**Yapılacak işler**
1 - Müze yazısında, kentte bir etnografya müzesi olsaydı orada yer alabileceği söylenen şeyleri sıralayın.
2 - Müze yazısını son cümlesinden sonra aynı konuyla sürdürün.

Bandırma'da Etnoğrafya -Kent- Müzesi İçin Seferber Olmalıyız

Bir şehrin tarihi dokusu nasıl yaşatılır?

Yazıma böyle bir başlık koyarak düşüncelerimi ifade ederken sizinde düşüncelerinizle bu konuya odaklanmanızı rica ediyorum.

Bir kentin tarihi dokusu karnımızı mı doyuracak sanki diyenlerinizde olabilir. Ama bu çok yanlış bir düşünce peşin söyleyeyim. Öncelikle her insan yaşadığı kentin köyün neresi olursa olsun değerlerini de korumak kollamakla görevlidir.

Herkes yaşadığı kenti sahiplenmeli daha iyi daha güzel yaşam alanları için katkıda bulunmalı. Nefes aldığınız kentiniz sizin yuvanızdır evinizdir.


Rahmetli Anneannem yolu nurlu olsun vefat edince baktım bir süre sonra kaldığı evin eski eşyaları atıldı. Kimse sahiplenmeyince eski eşyalar birer birer kayboldu. Oysa onlar bir dönemin tanığıydılar. Acılar sevinçler herşey onlarla birlikte yaşanmıştı. Ve yok oldular.

Oysa.

Kentimizde bir etnografya müzesi olsaydı . Bu müzemizde kayda değer yaşama dair eşyalar aletler yani eskilerden kalan  anılar..bu bir mektup dahi olabilir  orada yerlerini alır bizim nesile bizden sonrakilere yadigar kalsaydı fena mı olurdu.

**Kayıt alıntıları**
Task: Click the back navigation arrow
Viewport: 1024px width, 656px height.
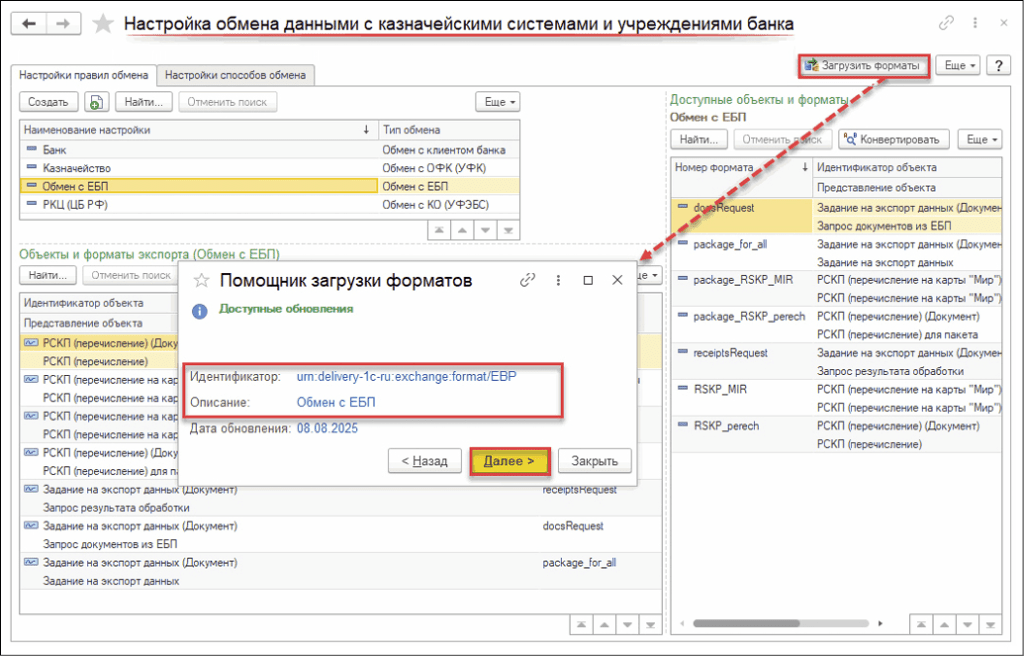Action: [30, 23]
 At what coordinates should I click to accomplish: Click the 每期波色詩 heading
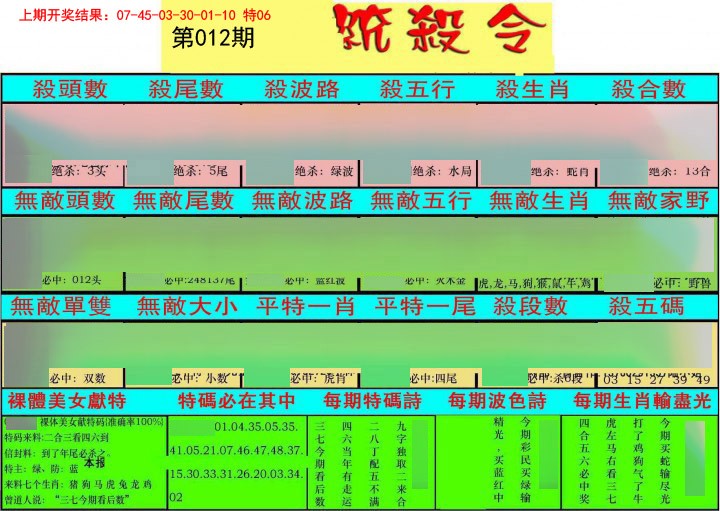coord(498,402)
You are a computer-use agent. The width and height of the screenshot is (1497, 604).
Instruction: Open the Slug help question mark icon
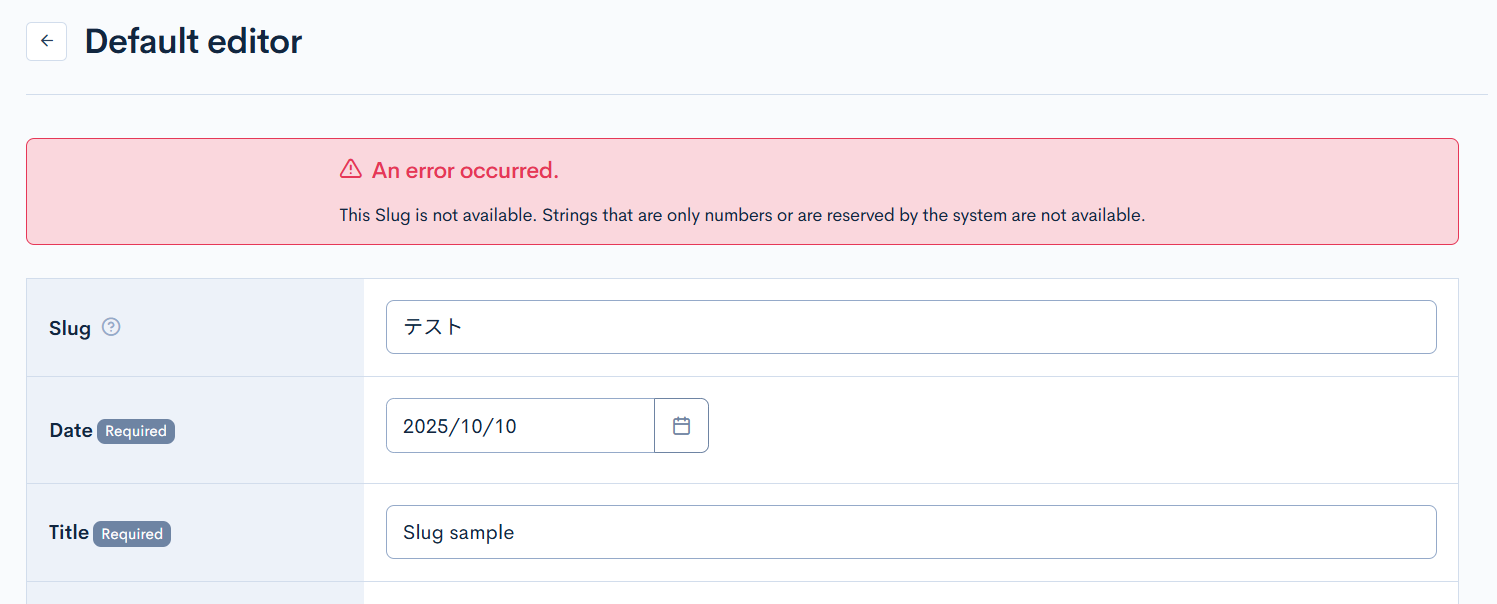click(x=111, y=326)
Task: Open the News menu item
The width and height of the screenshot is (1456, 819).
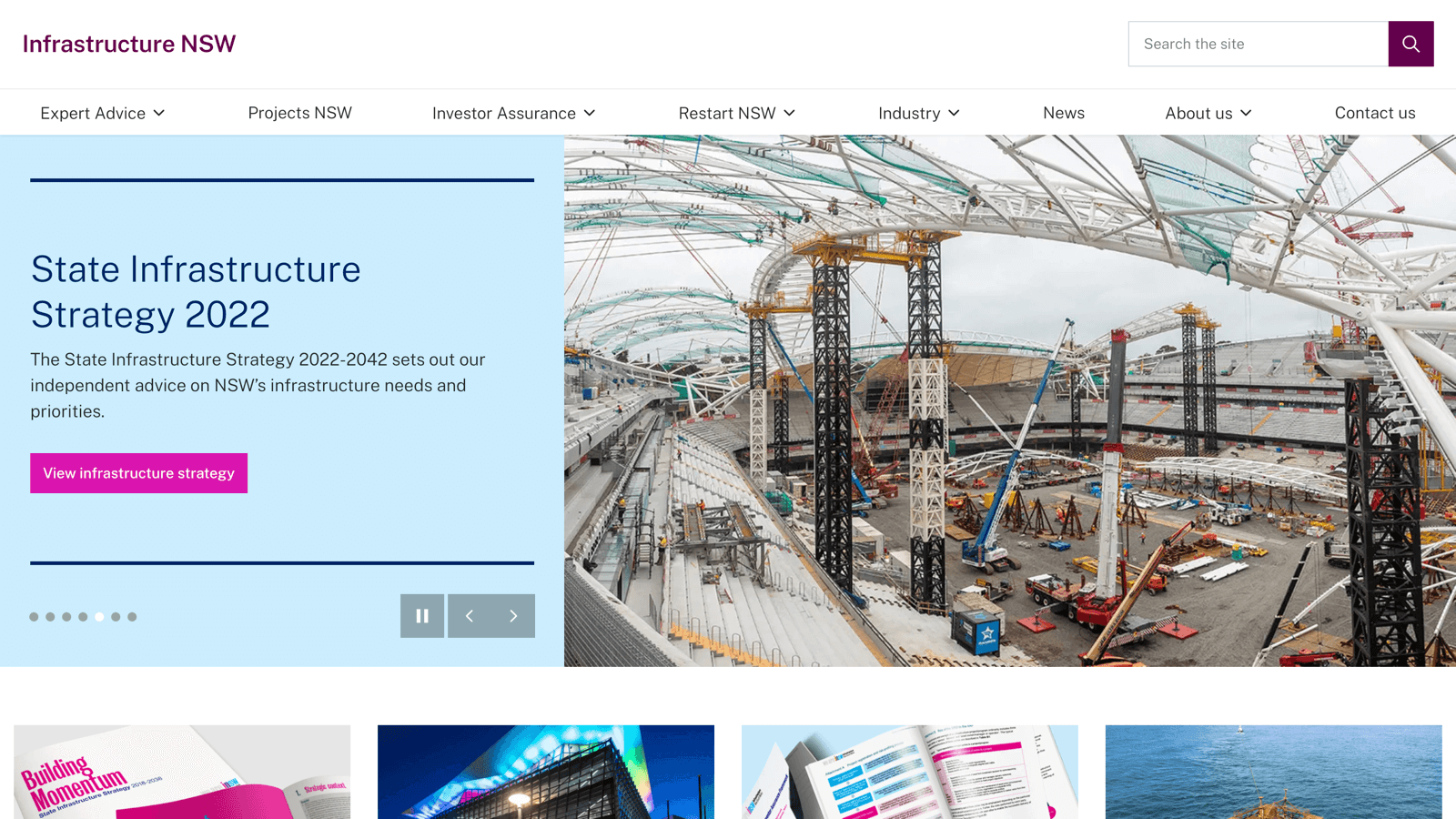Action: pyautogui.click(x=1063, y=113)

**Alıştırma yanıtları**
1 - Yaşama dair eşyalar, aletler, eskilerden kalan anılar, bir mektup

2 -
Bazen anlamıyorum kentimizde Bandırma'da halkımızca seçilmiş yerel yöneticiler bu kadar nasıl duyarsız olabilmişler.

Hayıflanmaktan başka yapacak bir şey yok ama boşuna.

Şimdi bakıyorum duyarsızlık devam ediyor. Sağolsujn Başkanımız Dursun Mirza sanata kültüre yönelik konularda çabalayuıp duruyor. Elbnette bir Kent Müzesi oluşturmakta kafasında vardır. Ama bu nasıl olacak. Kısıtlı bütçelerle  nasıl kaynaklar ayrılacak yani demek istediğim Bandırma'lılar olarak sivil toplum kuruluşları başta Ticaret Odası , Ticaret Borsası , Esnaf Kefalet olmak üzere mutlaka destek vermelidir. Eften püften etkinliklerle hiç  gözümüz boyamasınlar. Buyrun tarihi ve kültürel değerler taşıyan kaçtane korumaya alınmış yapımız var. Kent Meclisi neden bu kadar işlevsiz . Geleceğe dair eser bırakmanın tam fırsatı. Bakın ben gitmedim açık söyliyeyim Gidenlerden öğrendiğime göre Yünanistan'ın en küçük kasabasında bile kent müzesi varmış .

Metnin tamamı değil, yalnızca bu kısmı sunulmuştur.